The way WordPress is designed, “categories” is for larger, more broad topics while “tags” are more narrowly focused. For example, if you are operating a movie review blog, you might have categories such as “Horror” and “Sci-Fi,” but you might want to add the tag “Bladerunner” on a post in the “Sci-Fi” category that discusses that movie.
In WordPress, you’ll be prompted to select a category for every single post that you create (if you don’t select one, then the category “Uncategorized” is chosen). Tags, however, are optional. Furthermore, you can only choose from an existing list of categories when writing a post, but you can add an unlimited number of tags.
Tags are very useful because they provide very focused, specific information to help users quickly find relevant information on your website. Visitors can click on a tag displayed underneath an individual post to find other instances of that same tag, or you can set up a widget to display tags in various ways, including word clouds, tables, and a list of your most popular tags.

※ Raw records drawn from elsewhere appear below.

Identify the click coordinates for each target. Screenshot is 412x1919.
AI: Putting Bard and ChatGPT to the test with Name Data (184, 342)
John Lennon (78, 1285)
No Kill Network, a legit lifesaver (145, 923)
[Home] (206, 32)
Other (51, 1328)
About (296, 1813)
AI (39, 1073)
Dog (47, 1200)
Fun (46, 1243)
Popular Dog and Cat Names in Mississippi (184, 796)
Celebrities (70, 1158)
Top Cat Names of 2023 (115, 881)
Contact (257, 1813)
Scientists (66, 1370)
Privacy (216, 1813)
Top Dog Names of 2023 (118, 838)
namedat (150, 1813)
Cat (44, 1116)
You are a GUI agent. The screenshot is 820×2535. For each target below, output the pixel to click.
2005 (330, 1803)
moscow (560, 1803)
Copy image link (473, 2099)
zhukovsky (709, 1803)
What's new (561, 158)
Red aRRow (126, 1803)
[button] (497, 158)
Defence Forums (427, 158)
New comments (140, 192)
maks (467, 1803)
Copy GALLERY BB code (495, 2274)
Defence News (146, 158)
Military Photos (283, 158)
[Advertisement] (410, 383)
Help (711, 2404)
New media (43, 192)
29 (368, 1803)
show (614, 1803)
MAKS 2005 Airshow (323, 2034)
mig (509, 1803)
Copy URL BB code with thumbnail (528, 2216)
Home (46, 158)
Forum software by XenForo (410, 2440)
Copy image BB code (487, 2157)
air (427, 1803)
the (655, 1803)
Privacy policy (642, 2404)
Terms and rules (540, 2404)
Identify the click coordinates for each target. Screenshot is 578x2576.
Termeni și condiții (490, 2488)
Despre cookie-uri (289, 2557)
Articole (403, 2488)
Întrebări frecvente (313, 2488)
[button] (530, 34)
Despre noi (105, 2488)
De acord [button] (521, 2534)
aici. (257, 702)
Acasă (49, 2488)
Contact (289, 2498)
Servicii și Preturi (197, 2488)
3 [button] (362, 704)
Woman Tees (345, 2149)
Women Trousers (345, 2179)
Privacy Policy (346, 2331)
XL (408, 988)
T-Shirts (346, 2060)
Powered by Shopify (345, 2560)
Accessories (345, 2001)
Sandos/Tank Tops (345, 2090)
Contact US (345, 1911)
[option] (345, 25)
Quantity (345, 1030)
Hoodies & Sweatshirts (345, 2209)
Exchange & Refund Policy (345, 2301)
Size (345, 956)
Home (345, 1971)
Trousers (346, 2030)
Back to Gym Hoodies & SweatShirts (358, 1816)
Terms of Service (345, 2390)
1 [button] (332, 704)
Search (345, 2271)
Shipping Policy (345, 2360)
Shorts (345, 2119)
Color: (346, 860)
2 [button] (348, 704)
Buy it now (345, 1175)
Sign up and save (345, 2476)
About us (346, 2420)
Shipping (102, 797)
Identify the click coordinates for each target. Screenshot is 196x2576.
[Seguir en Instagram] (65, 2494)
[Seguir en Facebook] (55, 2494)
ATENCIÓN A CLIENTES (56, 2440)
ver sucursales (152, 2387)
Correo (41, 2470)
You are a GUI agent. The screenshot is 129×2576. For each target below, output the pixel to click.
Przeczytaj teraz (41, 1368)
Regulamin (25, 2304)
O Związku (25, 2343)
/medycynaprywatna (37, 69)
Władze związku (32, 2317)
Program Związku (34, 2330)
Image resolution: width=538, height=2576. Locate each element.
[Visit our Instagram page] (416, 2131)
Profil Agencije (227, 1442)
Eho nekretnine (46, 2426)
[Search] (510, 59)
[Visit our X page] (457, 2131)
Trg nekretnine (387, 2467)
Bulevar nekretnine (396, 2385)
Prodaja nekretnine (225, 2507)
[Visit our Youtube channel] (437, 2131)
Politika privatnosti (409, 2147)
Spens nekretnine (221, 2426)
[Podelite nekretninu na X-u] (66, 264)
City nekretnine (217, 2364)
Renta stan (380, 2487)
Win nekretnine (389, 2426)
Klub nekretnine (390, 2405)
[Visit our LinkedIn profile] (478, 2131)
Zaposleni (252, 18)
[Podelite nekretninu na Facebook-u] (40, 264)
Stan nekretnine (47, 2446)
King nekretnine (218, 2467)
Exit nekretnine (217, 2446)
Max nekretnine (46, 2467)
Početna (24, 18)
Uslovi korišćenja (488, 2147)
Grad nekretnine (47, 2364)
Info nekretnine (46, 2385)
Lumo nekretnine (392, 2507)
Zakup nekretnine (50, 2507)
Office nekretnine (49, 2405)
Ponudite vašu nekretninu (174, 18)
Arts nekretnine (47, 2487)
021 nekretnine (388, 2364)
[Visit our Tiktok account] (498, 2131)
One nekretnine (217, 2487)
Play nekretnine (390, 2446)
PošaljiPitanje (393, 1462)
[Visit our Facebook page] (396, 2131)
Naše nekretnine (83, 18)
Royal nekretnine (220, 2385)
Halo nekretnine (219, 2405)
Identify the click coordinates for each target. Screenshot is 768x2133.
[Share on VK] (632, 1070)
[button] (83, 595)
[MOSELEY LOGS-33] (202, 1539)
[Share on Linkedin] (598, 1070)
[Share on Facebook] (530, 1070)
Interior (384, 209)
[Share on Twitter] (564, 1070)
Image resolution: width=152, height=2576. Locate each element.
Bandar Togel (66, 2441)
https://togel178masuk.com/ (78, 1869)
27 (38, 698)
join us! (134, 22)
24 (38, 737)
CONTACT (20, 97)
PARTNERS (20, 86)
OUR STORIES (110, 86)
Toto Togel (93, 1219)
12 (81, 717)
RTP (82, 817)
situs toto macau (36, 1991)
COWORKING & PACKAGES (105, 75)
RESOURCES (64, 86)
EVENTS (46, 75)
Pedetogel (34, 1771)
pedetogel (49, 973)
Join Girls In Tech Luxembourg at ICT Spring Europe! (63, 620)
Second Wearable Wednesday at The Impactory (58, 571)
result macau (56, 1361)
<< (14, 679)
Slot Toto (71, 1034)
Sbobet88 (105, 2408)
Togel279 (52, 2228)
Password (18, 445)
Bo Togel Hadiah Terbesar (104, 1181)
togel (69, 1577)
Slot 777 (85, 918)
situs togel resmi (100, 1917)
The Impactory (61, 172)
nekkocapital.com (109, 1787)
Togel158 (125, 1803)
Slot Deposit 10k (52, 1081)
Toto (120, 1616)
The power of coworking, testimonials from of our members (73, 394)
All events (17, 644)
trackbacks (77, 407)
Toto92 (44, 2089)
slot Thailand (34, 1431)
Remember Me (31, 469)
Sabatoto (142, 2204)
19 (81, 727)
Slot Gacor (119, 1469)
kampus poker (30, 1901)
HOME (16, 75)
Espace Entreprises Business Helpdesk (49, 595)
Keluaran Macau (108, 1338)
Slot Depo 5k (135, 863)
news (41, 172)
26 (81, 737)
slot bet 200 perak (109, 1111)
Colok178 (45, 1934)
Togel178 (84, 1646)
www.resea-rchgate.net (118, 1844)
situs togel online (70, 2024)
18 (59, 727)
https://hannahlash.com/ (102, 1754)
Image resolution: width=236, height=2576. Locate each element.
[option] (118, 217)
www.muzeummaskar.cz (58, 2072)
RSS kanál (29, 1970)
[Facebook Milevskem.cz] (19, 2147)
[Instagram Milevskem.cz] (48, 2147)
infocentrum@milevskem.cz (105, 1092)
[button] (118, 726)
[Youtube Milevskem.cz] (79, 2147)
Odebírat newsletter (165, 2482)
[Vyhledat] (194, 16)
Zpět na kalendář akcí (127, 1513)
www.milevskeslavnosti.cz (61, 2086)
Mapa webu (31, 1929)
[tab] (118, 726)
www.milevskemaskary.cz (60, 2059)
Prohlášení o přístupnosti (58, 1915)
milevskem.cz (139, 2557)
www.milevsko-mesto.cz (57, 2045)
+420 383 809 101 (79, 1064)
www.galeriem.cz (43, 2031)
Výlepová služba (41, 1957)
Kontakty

Note: WordPress’s default themes display tags underneath each individual post, but not all themes do. You can also modify how many tags are displayed by clicking on Screen Options.
Categories are organized in hierarchies, but tags are not. The only rule for tags is that each one must be given a unique name.
The primary function of tags is to give readers additional options for finding specific content on your site. For example, if you’ve written several posts about the Bladerunner movies and used the tag “Bladerunner” on each one, clicking the “Bladerunner” tag will display all of your posts together that you’ve written about the Bladerunner movies.